Something odd is happening in the market: while stocks are tumbling, pushing most tech names into a deep bear market amid the worst turmoil for markets in years, inflows into stocks - both institutional and retail - are soaring. According to EPFR data compiled by Bank of America, cumulative equity flows YTD in 2021 have hit a record $153bn, exceeding the pace of early-2021 (when the year started with $151bn in inflows, ahead of a record year of more than $1tn inflows).
How can this be? Well, the catalyst behind this unprecedented scramble for risk is that despite falling prices, investors are bailing on other even more impacted securities, and with a record outflows from money markets/cash as well as huge capital flight out of bond funds, this money has to go somewhere, and that "somewhere" is stocks for now, even though if the Fed is indeed set to hike 7 times this year and drain $2+ trillion from its balance sheet, the pain for stocks is only just starting.
Here are the weekly fund flow details:
- Huge $46.6bn inflow to global equities, $0.3bn into gold, $10.5bn from bonds, $47.5bn outflow from cash.
- largest 4-week outflow from cash/MMF ever (-$35.2bn, Chart 3) – this despite soon-to-be-inverted yield curve encouraging reallocation from long-end to short-end;
- largest 4-week outflow from corporate bonds since Apr’20 (-$8.6bn Chart 4);
Largest inflow into US large cap equity funds ever ($34.1bn);
- In summary: as noted above, cumulative equity inflows YTD $153bn exceed the record pace of early-2021 ($151bn in '21, record year of $1tn inflows); this despite bullish “sentiment” as measured by AAII falling to lowest level since Aug’20 (Chart 5); and despite big reversal in credit flows -$32bn in ’22 vs $58bn inflows in '21 (Chart 6).
Drilling further down into the source of inflows, earlier this week Bank of America's Jill Carey Hall reported that last week, during which the S&P 500 was +1.5%, clients were big net buyers of US equities for the second week - the $5.2BN in inflows was the 9th-largest weekly flow in BofA's post-08 data history, with clients buying equities across all thee size segments (small/mid/large).
It wasn't just institutions, as retail clients led the buying after also leading in Jan. (typical Jan. seasonality following tax loss selling by the group in Dec., vs. earlier tax loss selling by mutual funds in Oct.).
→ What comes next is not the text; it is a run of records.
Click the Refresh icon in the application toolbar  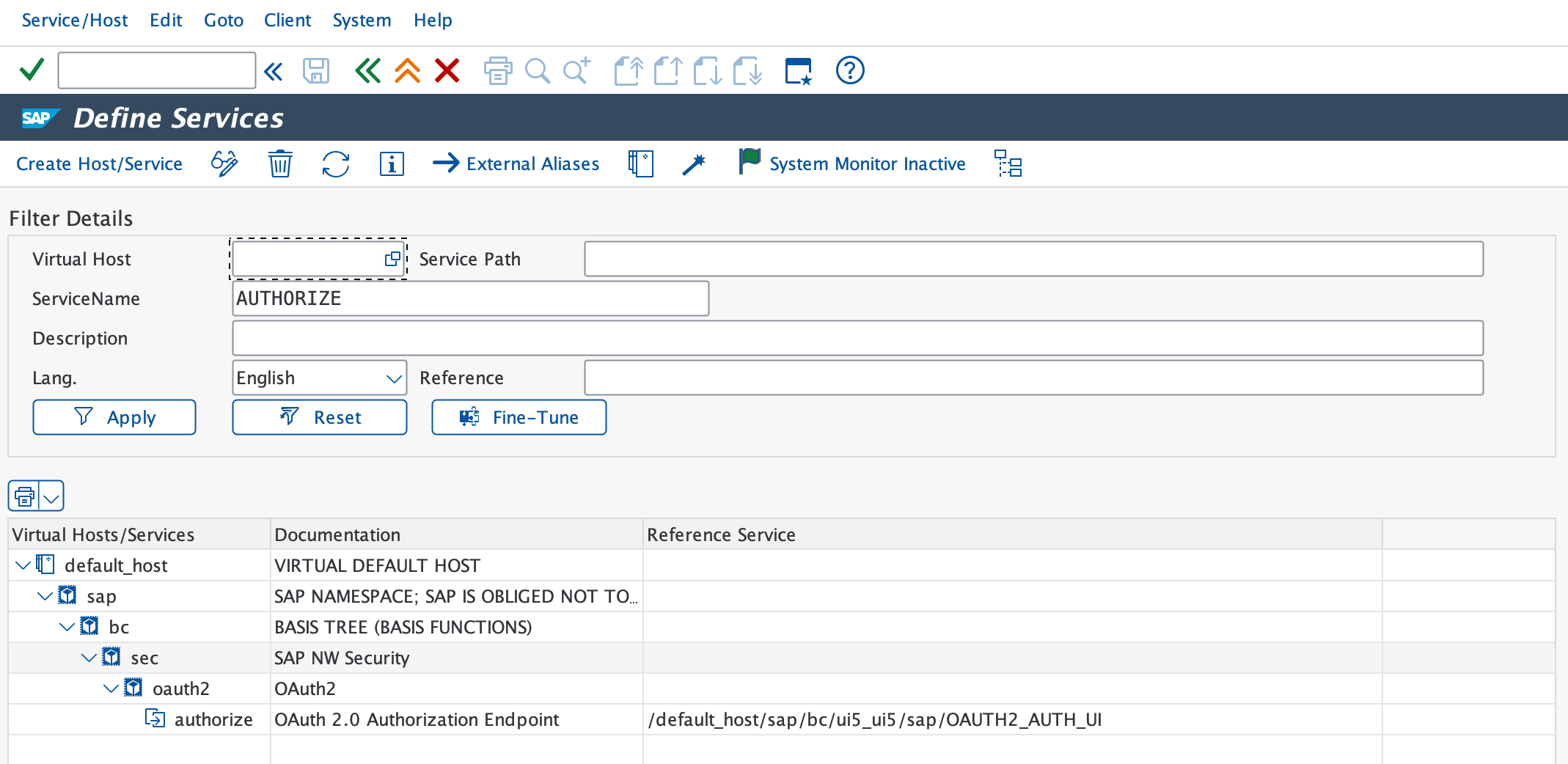coord(335,164)
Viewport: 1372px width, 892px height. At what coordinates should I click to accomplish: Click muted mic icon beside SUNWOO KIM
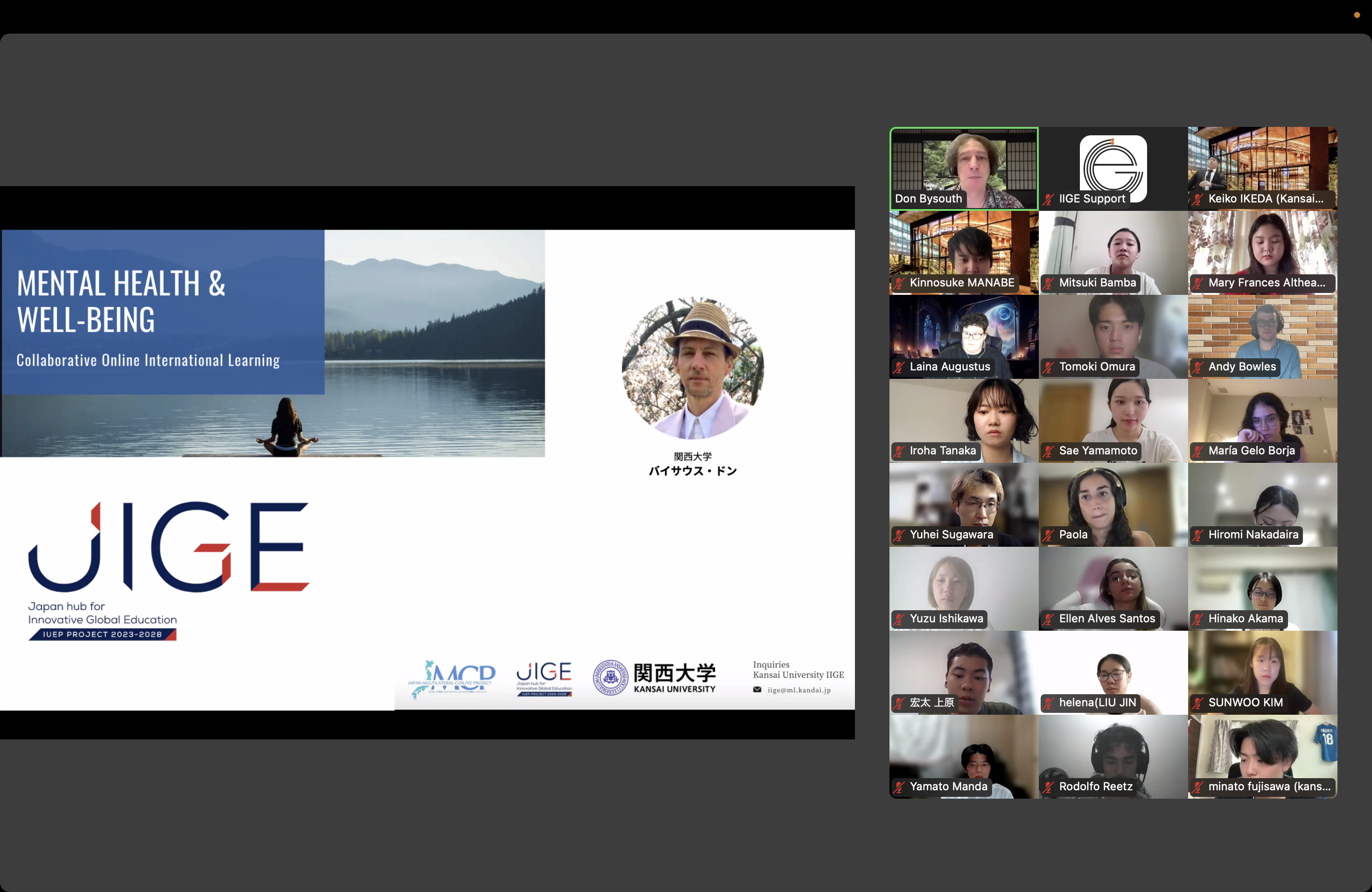1198,703
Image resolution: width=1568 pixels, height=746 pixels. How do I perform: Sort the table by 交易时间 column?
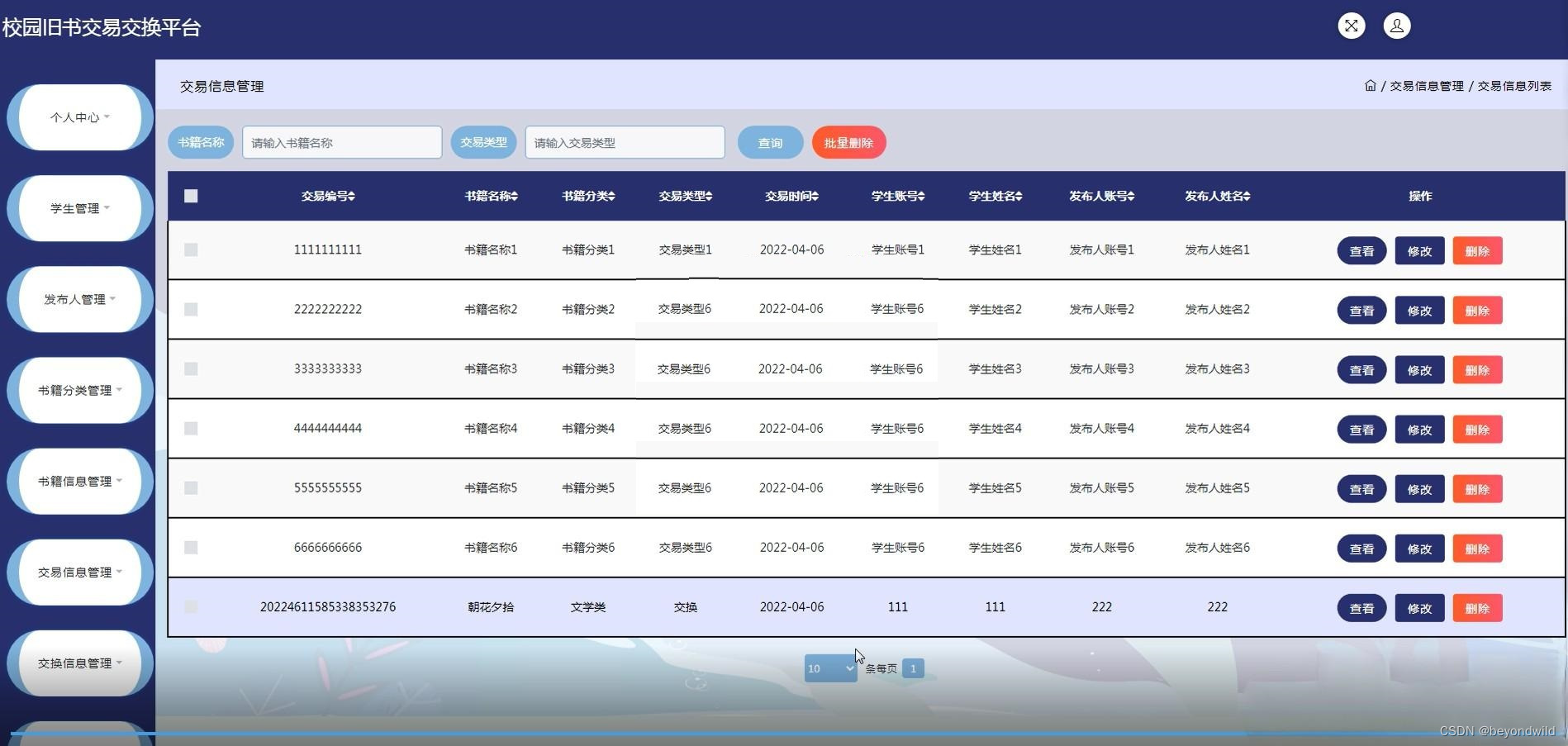pyautogui.click(x=791, y=196)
But institutional clients and hedge funds were also buyers (for the second week and first time in four weeks, respectively).
And speaking of retail, JPMorgan writes that during Thursday's post-CPI/ Bullard rout, retail investors bought $1.7bn, second highest amount on record ($1.95bn on Feb 1).
In short, even though the Fed is now openly asking for a significant deflationary market correction, it has instilled such an unprecedented BTFD Pavlovian instinct across all investor groups - including retail - that not even a crash may be sufficient to get them to pull their money out of the rigged casino.